* **INFORMATION SUPPLIED**:
---
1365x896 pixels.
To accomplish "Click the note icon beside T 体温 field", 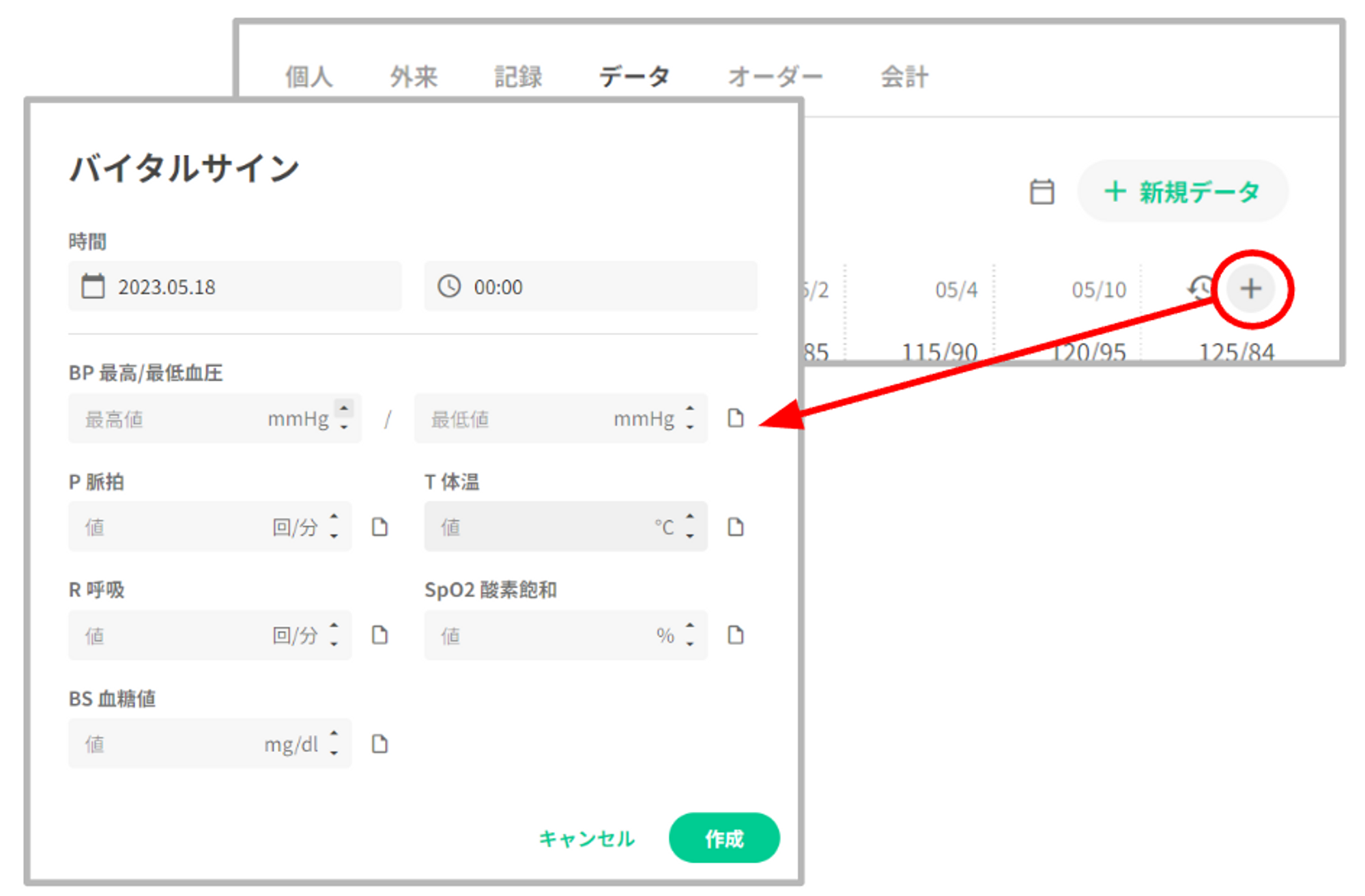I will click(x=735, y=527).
---
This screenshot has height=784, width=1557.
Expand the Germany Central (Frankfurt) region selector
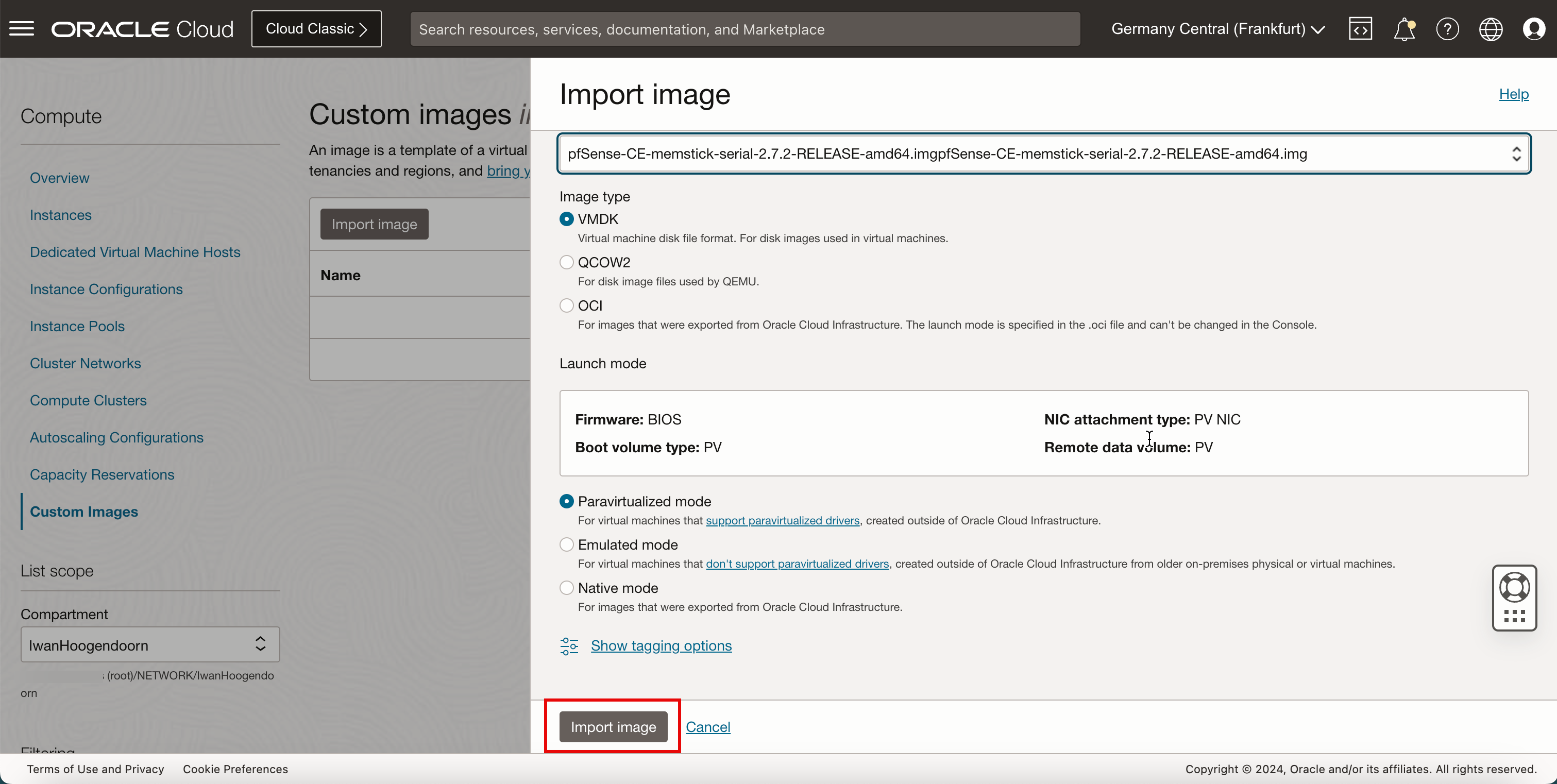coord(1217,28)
---
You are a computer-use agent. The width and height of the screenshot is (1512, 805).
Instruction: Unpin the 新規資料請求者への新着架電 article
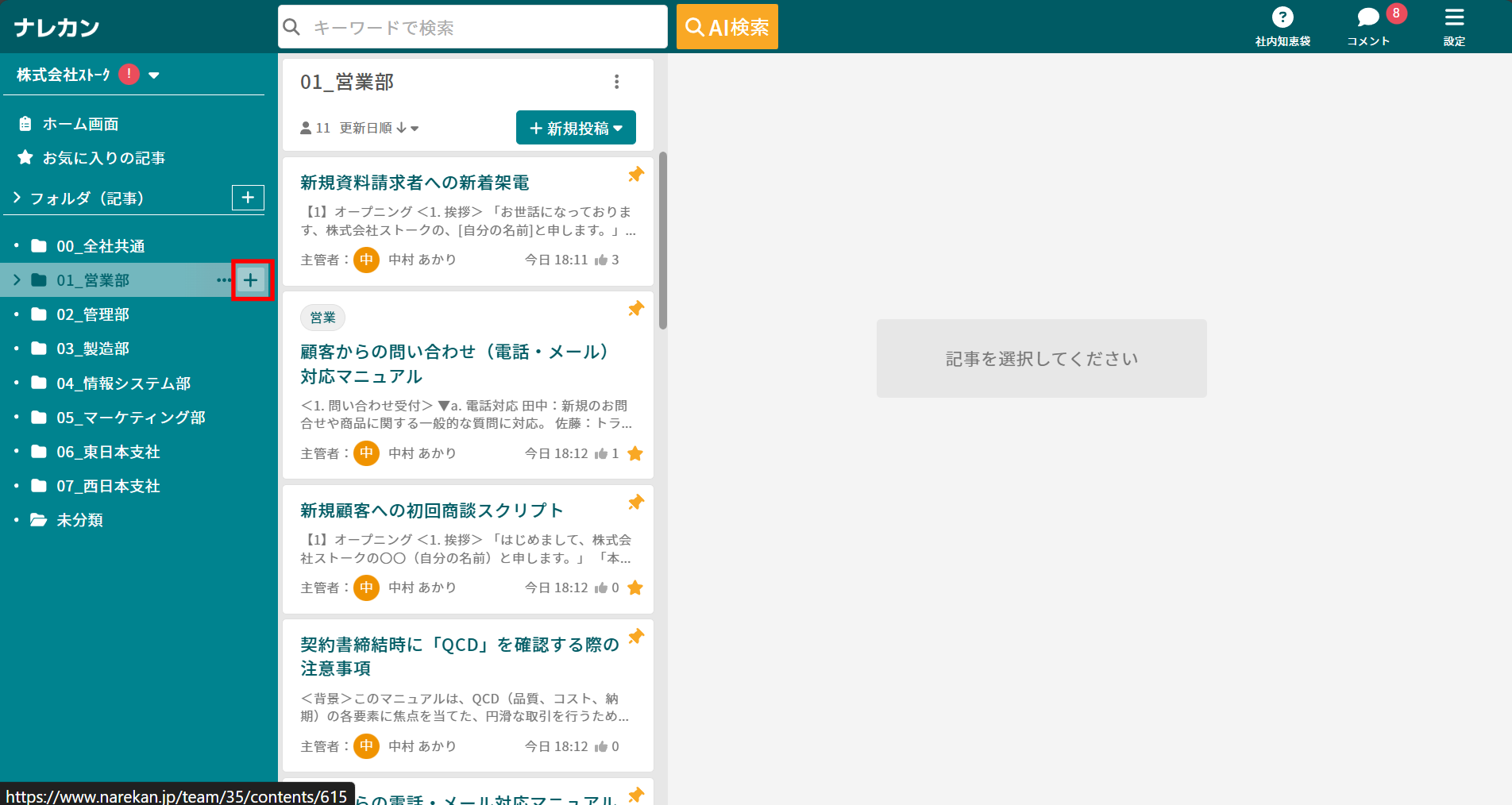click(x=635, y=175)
---
* **WORK TASK**: Every line in the data above that includes the word "height" should be copied.

* **YOUR RESPONSE**:
This screenshot has height=784, width=1557.
You are a computer-use agent. The width and height of the screenshot is (1512, 805).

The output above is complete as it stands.